Bambina risucchiata dal bocchettone in piscina a Sestri Levante: dinamica, rischi e cosa fare subito in caso di incidente.

Bambina risucchiata dal bocchettone in piscina a Sestri Levante

Una giornata d’estate trasformata in tragedia sfiorata. A Sestri Levante, una ragazzina di circa 13 anni è stata risucchiata dal bocchettone di aspirazione di una piscina, rimanendo intrappolata sott’acqua.

Secondo le prime ricostruzioni, i suoi capelli sono stati catturati dal sistema di aspirazione, impedendole di riemergere.

Sono stati momenti drammatici: la giovane è rimasta sott’acqua per diversi minuti, mentre chi era presente ha tentato disperatamente di liberarla. Solo l’intervento rapido di un adulto, che ha tagliato i capelli per spezzare la presa del risucchio, ha permesso di tirarla fuori.

Quando è stata recuperata, la ragazzina era priva di sensi. I soccorritori hanno iniziato immediatamente le manovre di rianimazione cardiopolmonare, proseguite a lungo prima del trasferimento d’urgenza in ospedale. Le sue condizioni sono state definite gravissime.

Nel frattempo, l’impianto è stato sequestrato per verificare eventuali responsabilità e capire se fossero presenti tutte le misure di sicurezza previste.

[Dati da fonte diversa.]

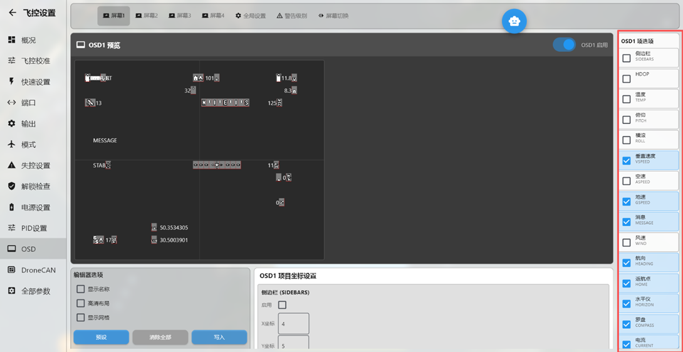
Task: Open 全部参数 all parameters page
Action: [35, 291]
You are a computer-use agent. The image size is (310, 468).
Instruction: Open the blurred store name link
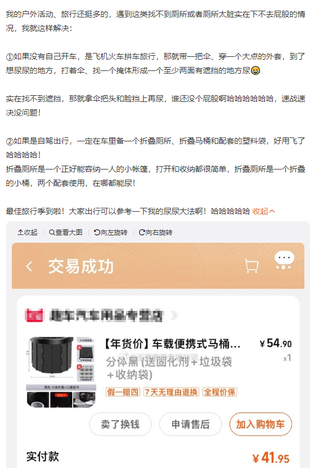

Perché il bocchettone in piscina è così pericoloso

Quello che può sembrare un semplice foro sul fondo o sul lato della piscina è in realtà uno dei punti più critici. Il bocchettone è collegato al sistema di filtrazione e può generare una forza di aspirazione molto elevata.

Quando qualcosa — come capelli, costume o parti del corpo — viene risucchiato, si crea un effetto “ventosa” estremamente difficile da contrastare. In molti casi, la forza è tale da rendere impossibile liberarsi autonomamente, anche per un adulto.

Cosa fare subito se un bambino viene risucchiato

In una situazione del genere, il tempo è tutto. Serve lucidità e azione immediata.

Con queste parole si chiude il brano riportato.